The best secured credit cards report your usage to all three credit bureaus. And some will even automatically convert to an unsecured credit card after a certain amount of time. When you’re shopping for a secured credit card, be selective. Here’s what you should look for:
- Reporting to credit bureaus. This is the absolute most important quality. If the secured card company doesn’t report to all three credit bureaus, it won’t help you rebuild your credit. So it’s not worth your time.
- Allows for increased credit limit. You might start out with a very low credit limit. Look for a card that allows you to increase your credit limit with responsible use. A higher credit limit will positively impact your credit score.
- Converts to an unsecured credit card. Ultimately, you want to get your credit score to a place that you can get unsecured credit again. Some prepaid cards will start checking your credit monthly (which doesn’t harm your credit). Once you get to the right score, they’ll automatically move you over to an unsecured credit card.
- Refunds your deposit. Once you’re done using the secured credit card, you should get your remaining deposit back. This is typical, but check the fine print to ensure that it’s true of the card you choose.
- Has no annual fee. Plenty of secured credit cards these days have no annual fee. If possible, look for a card that won’t cost you anything beyond your deposit to use.
- Allows for rewards. This isn’t an essential. You’re focused on rebuilding your credit score, not getting rewards. But some of today’s secured cards do offer points and cash-back rewards. This can be a nice perk if the card also meets these other requirements.
Once you qualify for a secured credit card, start using it. But be sure you can pay it off immediately every month. The best option is to use it only for expenses that are part of your regular budget. For instance, you could use the card for gas and only gas.

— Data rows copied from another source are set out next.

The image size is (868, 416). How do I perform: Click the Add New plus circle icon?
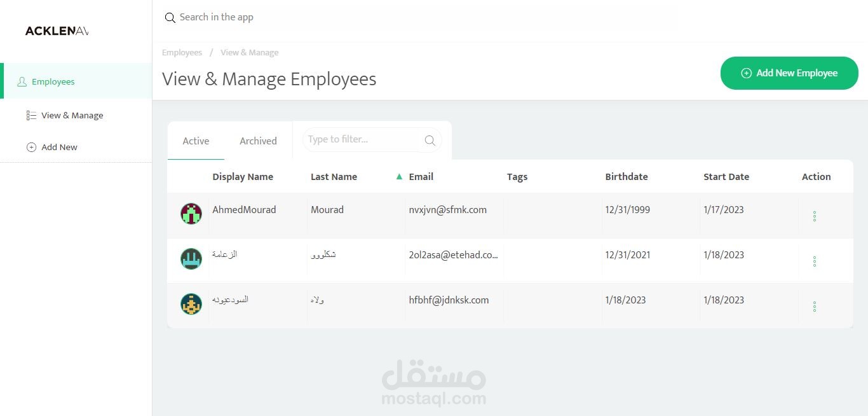(x=31, y=147)
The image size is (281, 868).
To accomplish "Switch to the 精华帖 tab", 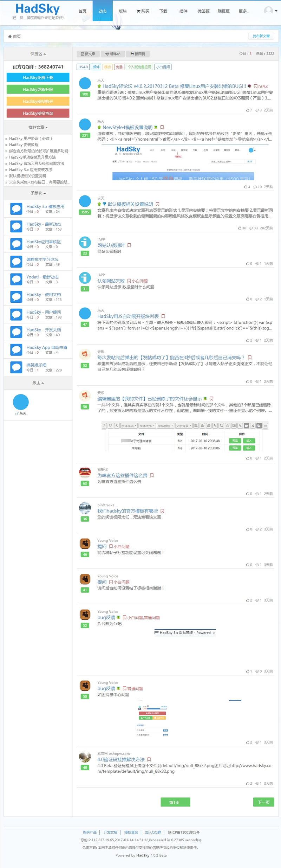I will tap(113, 54).
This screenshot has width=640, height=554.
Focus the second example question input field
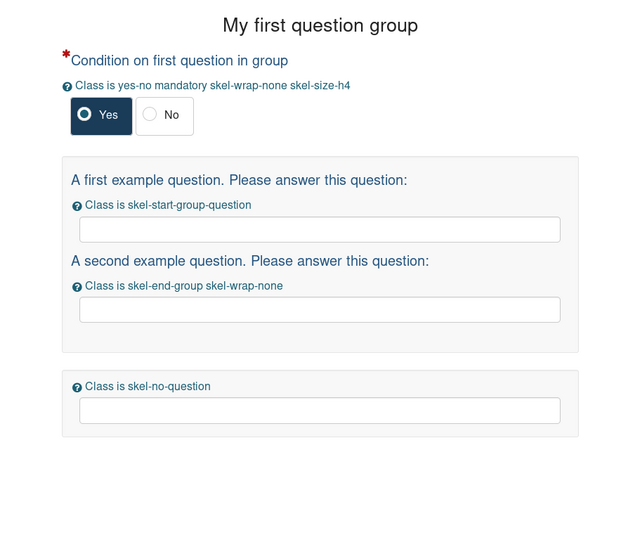(320, 310)
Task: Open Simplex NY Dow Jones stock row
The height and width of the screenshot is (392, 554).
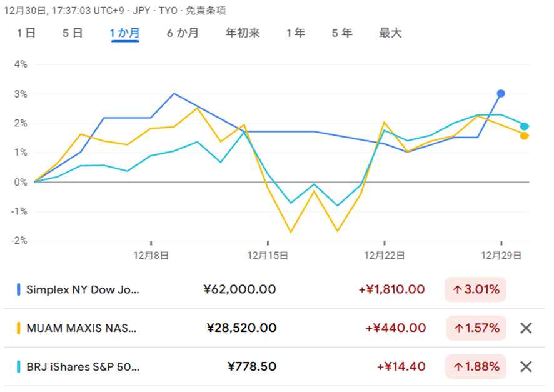Action: pos(83,290)
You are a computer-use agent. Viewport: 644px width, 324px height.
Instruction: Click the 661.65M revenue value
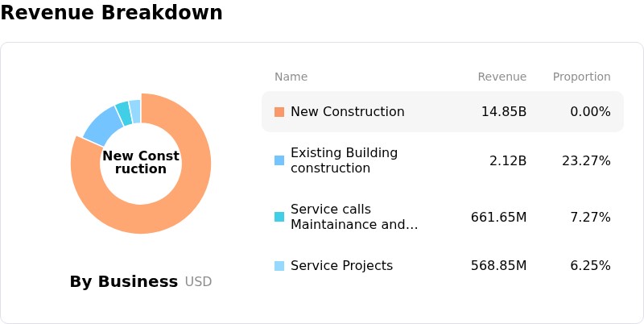click(x=498, y=217)
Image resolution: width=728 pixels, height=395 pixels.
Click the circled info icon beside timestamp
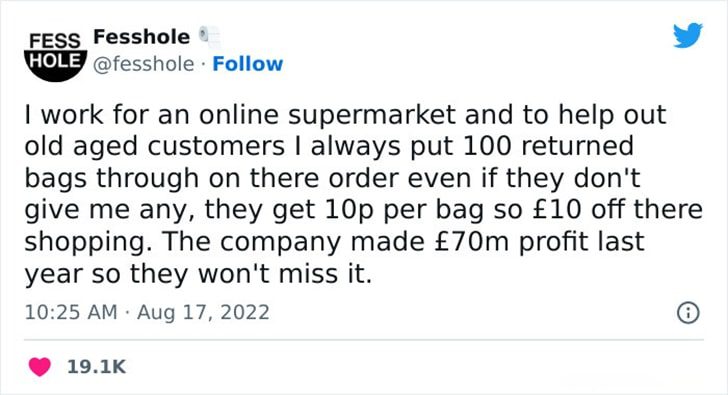point(688,312)
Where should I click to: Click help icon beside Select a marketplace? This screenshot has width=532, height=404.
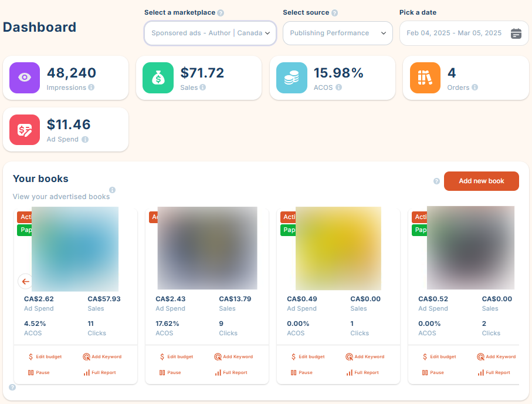(221, 13)
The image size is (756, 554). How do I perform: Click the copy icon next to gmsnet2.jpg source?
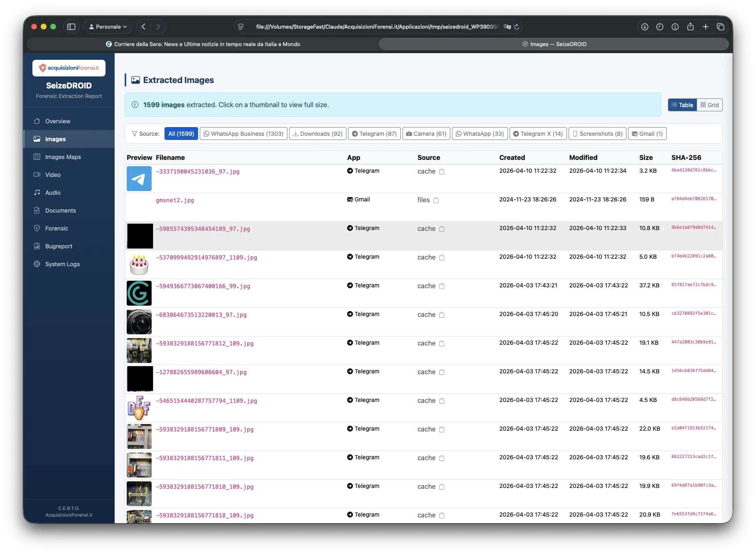click(436, 200)
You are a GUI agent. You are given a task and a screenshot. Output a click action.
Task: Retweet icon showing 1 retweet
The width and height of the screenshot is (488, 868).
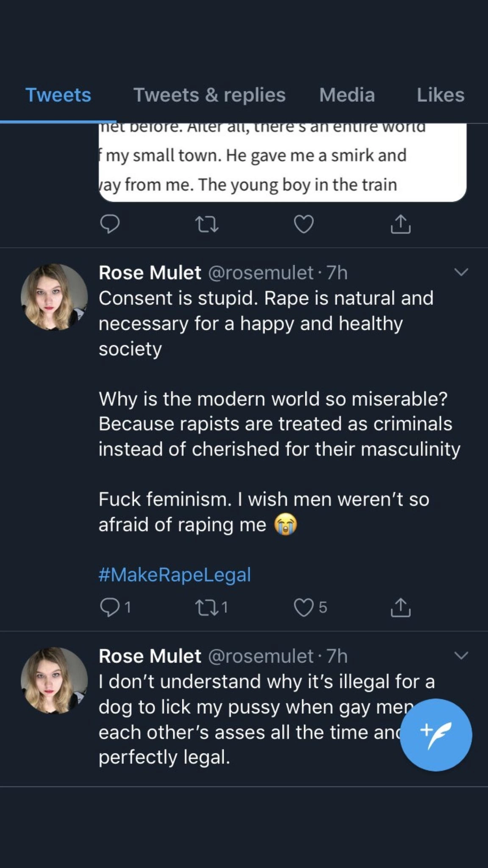click(x=206, y=607)
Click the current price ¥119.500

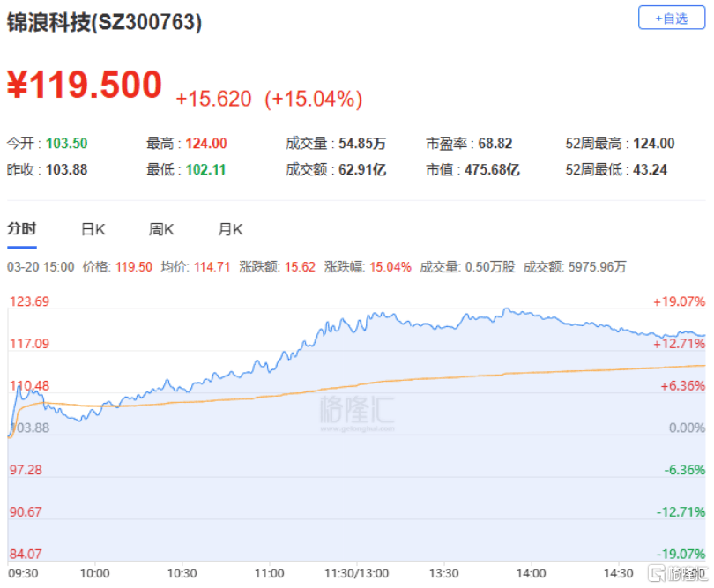(85, 85)
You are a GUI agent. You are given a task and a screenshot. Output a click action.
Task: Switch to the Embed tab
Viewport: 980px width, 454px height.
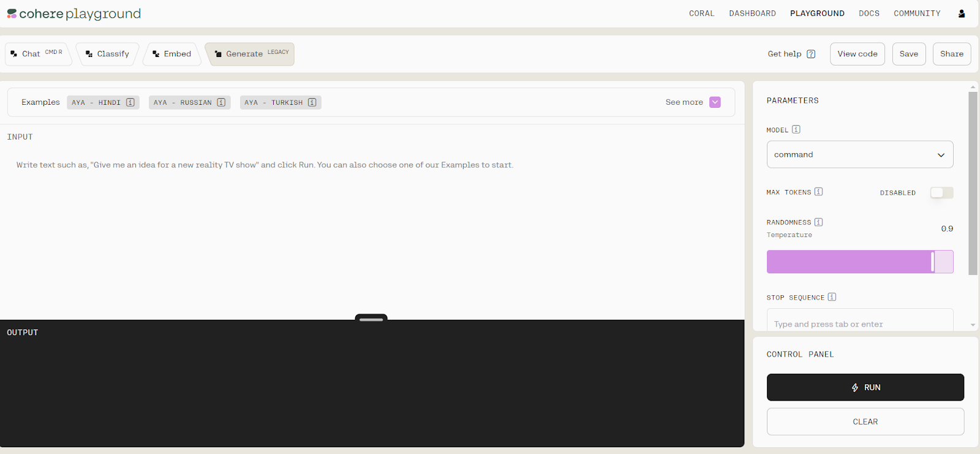point(172,54)
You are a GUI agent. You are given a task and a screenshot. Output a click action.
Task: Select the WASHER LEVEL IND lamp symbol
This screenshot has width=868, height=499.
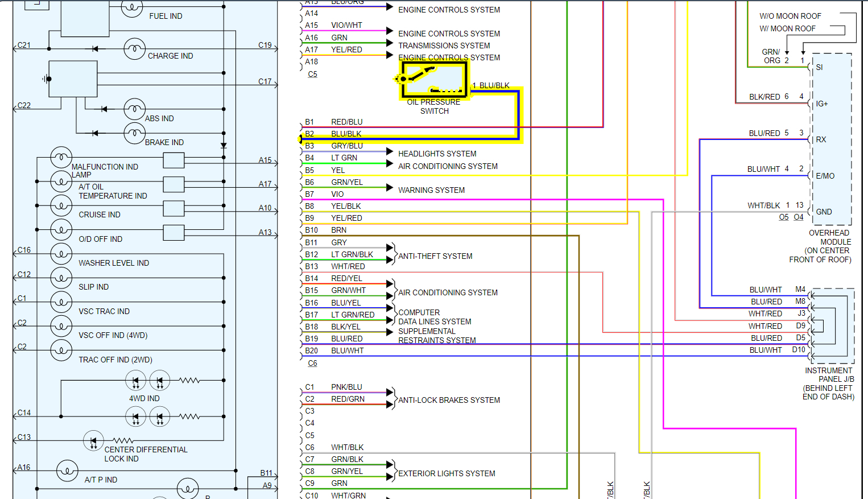(x=61, y=254)
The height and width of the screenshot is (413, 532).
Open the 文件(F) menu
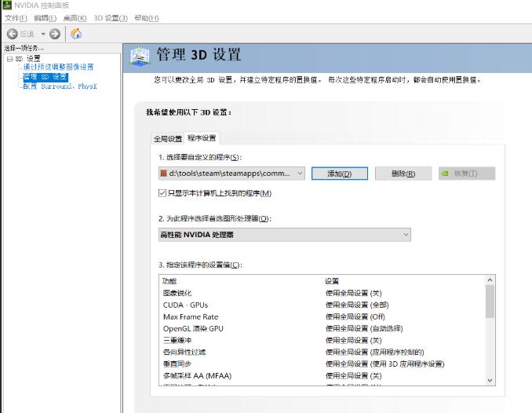(x=16, y=18)
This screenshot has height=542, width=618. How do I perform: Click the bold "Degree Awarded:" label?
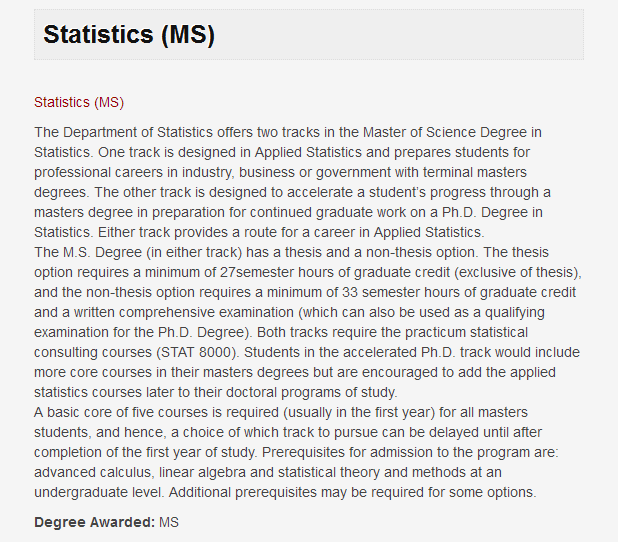[95, 522]
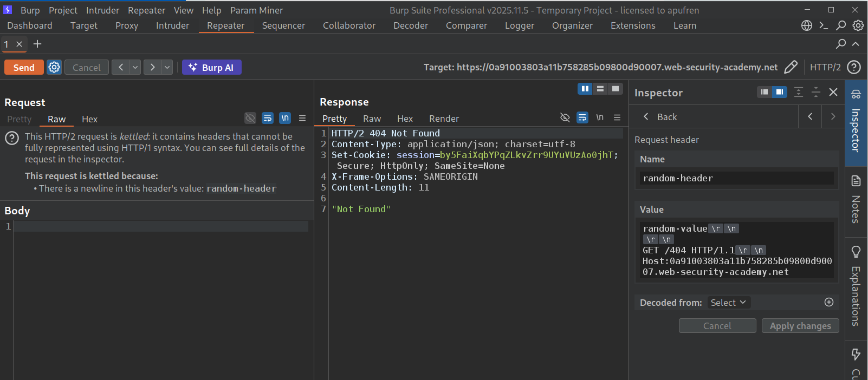Toggle non-printable characters in the Request

click(x=285, y=118)
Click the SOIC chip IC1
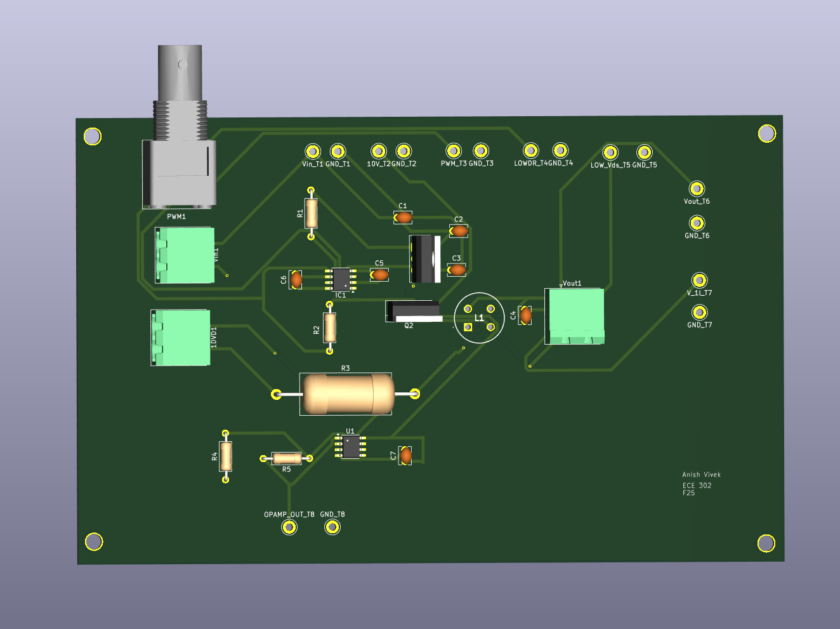The width and height of the screenshot is (840, 629). 341,278
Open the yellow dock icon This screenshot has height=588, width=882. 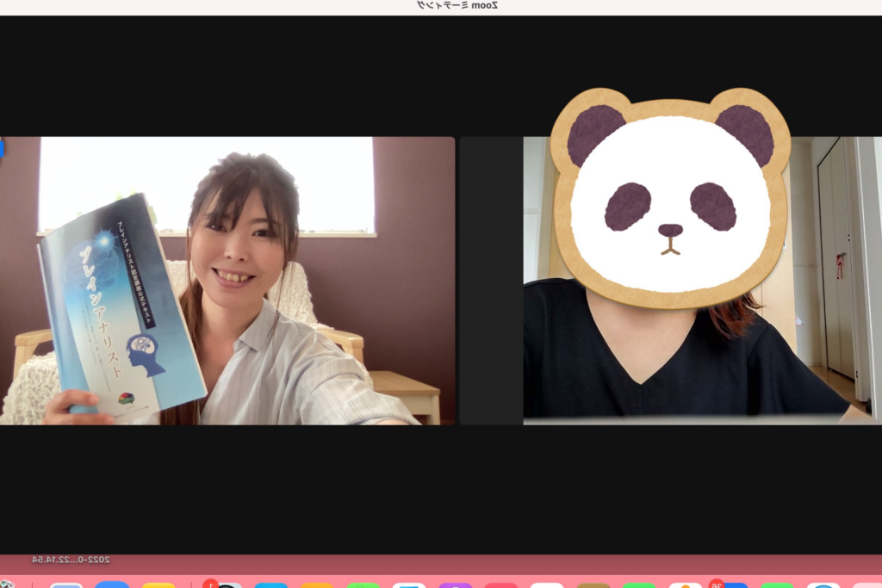(158, 585)
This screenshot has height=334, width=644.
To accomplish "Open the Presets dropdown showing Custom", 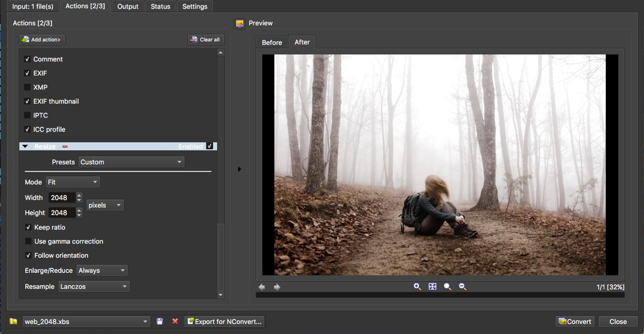I will point(131,162).
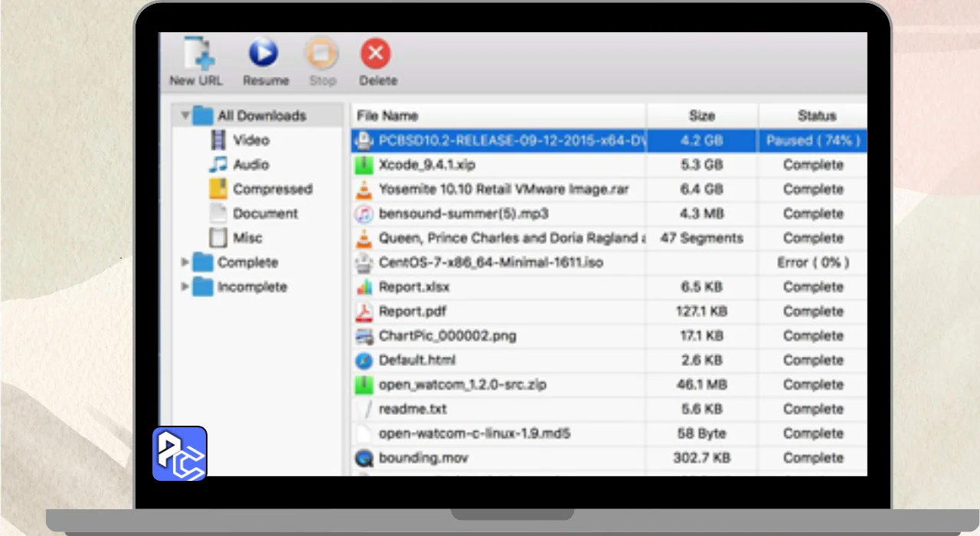
Task: Click the Stop toolbar icon
Action: pyautogui.click(x=322, y=55)

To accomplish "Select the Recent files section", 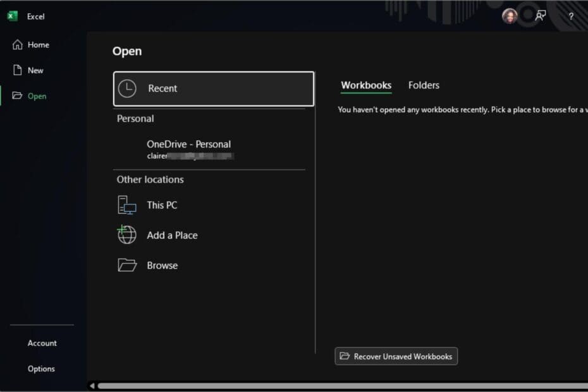I will pos(163,89).
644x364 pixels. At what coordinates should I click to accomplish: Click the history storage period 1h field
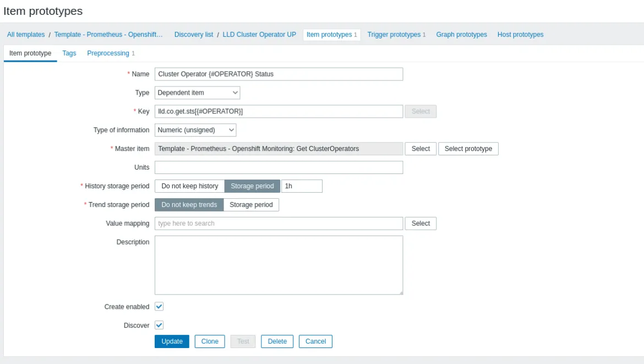(x=302, y=186)
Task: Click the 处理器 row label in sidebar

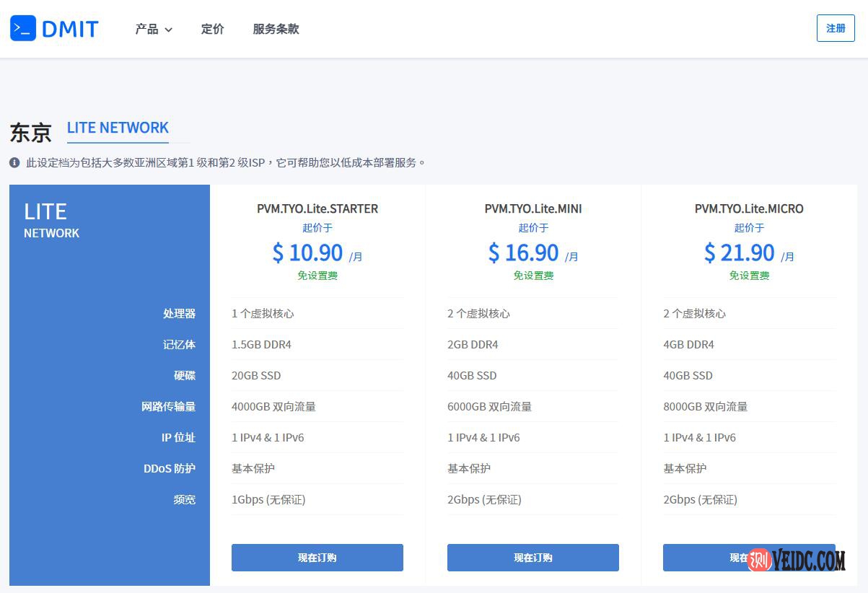Action: [180, 313]
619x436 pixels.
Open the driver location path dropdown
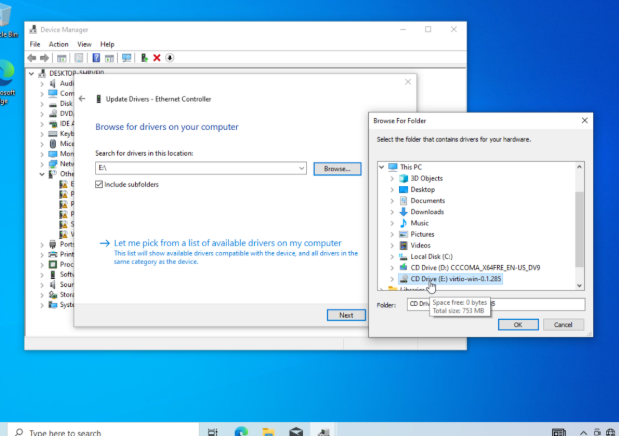point(301,169)
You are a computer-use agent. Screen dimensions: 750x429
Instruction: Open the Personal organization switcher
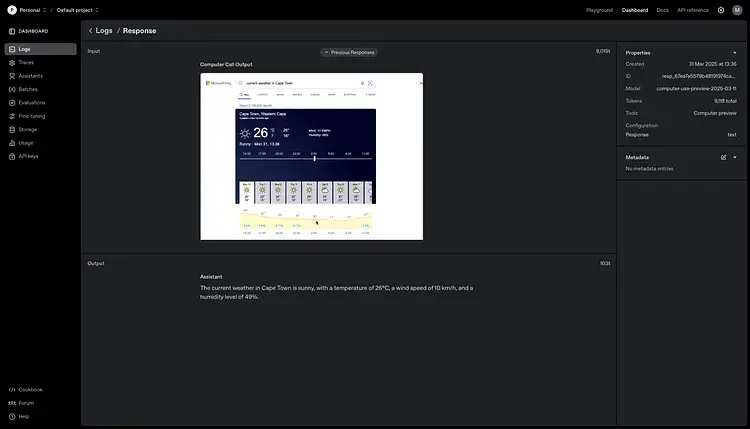28,10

Then pay it off as soon as the bill comes each month.
Over time, you can add more money to your secured card’s deposit account. This will increase your credit limit. As long as you keep your balance at $0, this can be very good for your credit score. You can learn more about how your balance-to-limit ratio affects your credit score here.
Step 4: Apply for an Installment Loan
This step is included on an as-needed basis. It’s the next-to-last step because it’ll be the toughest. It will take you time to qualify for an installment loan. And you shouldn’t borrow much just to increase your credit score. But you can build your credit score by diversifying your credit portfolio and making more on-time payments each month.
If you’re in a tight spot with your credit, don’t take out an unsecured personal loan for something unnecessary. You’ll pay interest through the nose! But if you, for instance, really do need a new car and can’t afford to pay cash, this can be a good place to start. Even a low-balance car loan will likely charge high interest if you’re recently been through a bankruptcy. So be sure the payments are manageable. And consider paying off the loan early so you don’t have to pay all that interest. Even making the payments over a year or eighteen months can help boost your credit score.
Step 5: Give it Time
Ultimately, your credit score won’t be perfect again until the bankruptcy record falls off of your report after either seven or ten years from the date of filing. However, according to FICO, the older your bankruptcy is, the less impact it has on your score.
This means that even three or five years out from a filing, your score can be significantly better than it is right now. If you were a financial mess pre-bankruptcy, you might even be in a better place than you were before you filed bankruptcy.
Just be sure that you continue to take these steps–especially using credit responsibly, maintaining $0 balances, and making payments on time. As you take these steps, your financial responsibility will shine through. And, eventually, you’ll live down that bankruptcy and be on your way to an excellent credit score.